## PROBLEM STATEMENT
For each line below that holds "will", return the line as it stands.

## RECORDS
◇ ◇ ◇ ◇
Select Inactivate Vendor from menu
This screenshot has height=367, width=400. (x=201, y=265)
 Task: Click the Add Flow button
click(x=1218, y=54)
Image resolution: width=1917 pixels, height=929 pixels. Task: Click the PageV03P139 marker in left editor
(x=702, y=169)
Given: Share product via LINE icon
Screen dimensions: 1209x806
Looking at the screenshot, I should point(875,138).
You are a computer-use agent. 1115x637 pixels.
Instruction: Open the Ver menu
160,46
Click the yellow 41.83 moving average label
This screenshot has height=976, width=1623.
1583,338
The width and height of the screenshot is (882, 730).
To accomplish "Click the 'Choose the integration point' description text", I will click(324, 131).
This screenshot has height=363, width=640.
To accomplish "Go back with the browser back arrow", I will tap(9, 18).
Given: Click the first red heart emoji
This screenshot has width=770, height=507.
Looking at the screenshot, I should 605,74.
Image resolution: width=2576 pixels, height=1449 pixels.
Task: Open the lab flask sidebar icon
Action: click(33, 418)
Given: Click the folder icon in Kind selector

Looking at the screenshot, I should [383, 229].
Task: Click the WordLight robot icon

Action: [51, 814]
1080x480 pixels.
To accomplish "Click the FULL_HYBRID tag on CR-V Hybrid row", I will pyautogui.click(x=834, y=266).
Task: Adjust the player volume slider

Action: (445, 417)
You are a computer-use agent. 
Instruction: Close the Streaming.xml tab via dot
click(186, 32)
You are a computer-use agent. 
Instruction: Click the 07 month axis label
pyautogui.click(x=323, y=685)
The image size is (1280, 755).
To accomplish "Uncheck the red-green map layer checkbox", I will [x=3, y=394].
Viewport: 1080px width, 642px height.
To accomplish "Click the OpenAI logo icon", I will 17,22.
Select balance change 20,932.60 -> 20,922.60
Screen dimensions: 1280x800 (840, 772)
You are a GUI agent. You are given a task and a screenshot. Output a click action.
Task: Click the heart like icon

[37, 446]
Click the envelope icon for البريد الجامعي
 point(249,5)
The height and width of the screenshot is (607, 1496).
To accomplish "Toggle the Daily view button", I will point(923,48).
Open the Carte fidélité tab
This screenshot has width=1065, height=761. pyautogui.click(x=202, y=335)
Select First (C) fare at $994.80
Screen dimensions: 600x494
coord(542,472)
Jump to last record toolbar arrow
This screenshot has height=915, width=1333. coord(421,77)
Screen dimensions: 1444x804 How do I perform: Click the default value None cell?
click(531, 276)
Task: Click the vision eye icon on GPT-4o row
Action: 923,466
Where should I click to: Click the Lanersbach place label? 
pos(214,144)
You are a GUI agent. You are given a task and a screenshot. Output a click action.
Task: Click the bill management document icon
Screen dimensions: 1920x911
◇ ◇ ◇ ◇
## EXERCISE RESULT
To accomplish "Click the 'Choose the integration point' description text", I will click(324, 131).
To accomplish "Go back with the browser back arrow", I will tap(9, 18).
To accomplish "Click the FULL_HYBRID tag on CR-V Hybrid row", I will pyautogui.click(x=834, y=266).
To accomplish "Uncheck the red-green map layer checkbox", I will [x=3, y=394].
To accomplish "Click the OpenAI logo icon", I will 17,22.
To accomplish "Toggle the Daily view button", I will point(923,48).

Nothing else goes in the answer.